Sequential Production of Levan and Xanthan Gum via Integrated Fermentation for Enhanced Carbon Utilization

¹ Bioprocess Intensification Laboratory, Center for Bioenergy, School of Chemical & Biotechnology, SASTRA Deemed University, Thirumalaisamudram, Thanjavur, India
² Biorefinery and Process Automation Engineering Center, Department of Chemical and Process Engineering, The Sirindhorn International Thai-German Graduate School of Engineering, King Mongkut’s University of Technology North Bangkok, 10800 Bangkok, Thailand

^* Corresponding author: vponnu@chem.sastra.edu

Abstract

Microbial exopolysaccharides (EPS) have gained significant attention in recent years due to their diverse applications in food and healthcare sectors. These polymers can exist as either homoor heteropolysaccharides depending on their monomeric sugar composition. Among these, levan, a fructose-based homopolymer, holds considerable potential in pharmaceutical and food applications. Its biosynthesis by Bacillus species using sucrose as the sole carbon source has been extensively studied.

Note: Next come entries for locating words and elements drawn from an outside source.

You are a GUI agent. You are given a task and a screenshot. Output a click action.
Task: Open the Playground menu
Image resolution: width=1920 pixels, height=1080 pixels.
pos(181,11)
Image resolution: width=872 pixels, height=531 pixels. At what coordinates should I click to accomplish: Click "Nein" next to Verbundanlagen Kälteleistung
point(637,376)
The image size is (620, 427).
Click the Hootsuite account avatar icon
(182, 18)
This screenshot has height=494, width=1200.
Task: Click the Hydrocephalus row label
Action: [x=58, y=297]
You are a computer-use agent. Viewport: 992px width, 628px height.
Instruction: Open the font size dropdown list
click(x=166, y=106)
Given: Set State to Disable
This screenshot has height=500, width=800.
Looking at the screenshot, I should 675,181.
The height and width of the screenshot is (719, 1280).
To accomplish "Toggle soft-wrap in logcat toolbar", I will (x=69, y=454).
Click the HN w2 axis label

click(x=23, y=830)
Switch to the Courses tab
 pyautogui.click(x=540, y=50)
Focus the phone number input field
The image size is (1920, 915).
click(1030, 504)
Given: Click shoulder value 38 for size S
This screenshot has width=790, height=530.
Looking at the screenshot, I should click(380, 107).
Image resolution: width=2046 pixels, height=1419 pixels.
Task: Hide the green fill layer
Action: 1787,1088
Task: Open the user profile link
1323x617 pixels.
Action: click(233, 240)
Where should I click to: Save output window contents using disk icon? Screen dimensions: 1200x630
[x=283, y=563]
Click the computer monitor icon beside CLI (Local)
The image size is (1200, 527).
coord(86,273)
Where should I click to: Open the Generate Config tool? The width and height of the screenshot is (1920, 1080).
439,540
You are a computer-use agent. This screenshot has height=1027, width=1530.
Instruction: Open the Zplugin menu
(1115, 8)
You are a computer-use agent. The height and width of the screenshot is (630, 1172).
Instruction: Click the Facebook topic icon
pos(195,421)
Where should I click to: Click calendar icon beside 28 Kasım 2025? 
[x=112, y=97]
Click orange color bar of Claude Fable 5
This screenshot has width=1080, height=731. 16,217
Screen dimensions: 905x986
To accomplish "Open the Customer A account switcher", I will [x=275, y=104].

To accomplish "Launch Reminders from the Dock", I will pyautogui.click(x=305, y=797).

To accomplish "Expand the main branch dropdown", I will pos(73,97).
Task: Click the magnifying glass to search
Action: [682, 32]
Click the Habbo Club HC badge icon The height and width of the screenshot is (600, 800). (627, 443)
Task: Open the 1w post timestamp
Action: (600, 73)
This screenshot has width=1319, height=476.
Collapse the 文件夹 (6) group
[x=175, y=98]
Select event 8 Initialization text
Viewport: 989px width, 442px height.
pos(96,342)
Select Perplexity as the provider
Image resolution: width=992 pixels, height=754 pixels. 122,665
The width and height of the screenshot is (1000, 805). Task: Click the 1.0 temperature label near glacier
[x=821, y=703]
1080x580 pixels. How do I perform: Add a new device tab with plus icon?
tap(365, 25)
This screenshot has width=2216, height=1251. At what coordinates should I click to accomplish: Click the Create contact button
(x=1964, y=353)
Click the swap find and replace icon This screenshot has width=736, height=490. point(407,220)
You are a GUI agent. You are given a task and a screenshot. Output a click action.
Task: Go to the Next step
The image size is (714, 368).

Similarly, xanthan gum, a heteropolysaccharide produced by Xanthomonas campestris, consists of a β-(1→4)-D-glucose backbone with trisaccharide side chains comprising mannose and glucuronic acid. Xanthan is widely utilized in the food industry as a stabilizer and rheology modifier. Bacillus spp. produces levan using a two-step enzymatic process. In the initial step, sucrose is hydrolysed into glucose and fructose. In the second step levan is formed by the polymerization of fructose units. This process leaves a glucose-rich spent medium, which is typically underutilized. The present study proposes a sequential fermentation strategy to valorize the residual glucose and improve overall carbon efficiency. In the first stage, fermentation of 100 g/L of pure sucrose was conducted using B. subtilis MTCC 441. Levan was precipitated from the culture broth using isopropyl alcohol (IPA), resulting in a yield of 0.39 g levan/g sucrose. Post-precipitation, the IPA was recovered and the clarified supernatant was concentrated and subjected to sugar profiling via HPLC. The analysis revealed 92.16 g/L of glucose and 10.43 g/L of residual sucrose, indicating significant glucose availability for further processing. To utilize, this residual glucose, the recovered broth was diluted and supplemented with essential micronutrients to formulate a medium containing 20 g/L of glucose for xanthan production. The second-stage fermentation was carried out using X. campestris NCIM 2956, which yielded 2.17 g/L of xanthan gum. The structural integrity and identity of the produced EPSs—levan and xanthan—were confirmed using NMR and FT-IR spectroscopy. This study presents a cost-effective and sustainable bioprocessing strategy that integrates levan and xanthan production via sequential fermentation, thereby enhancing carbon conversion efficiency and reducing downstream waste.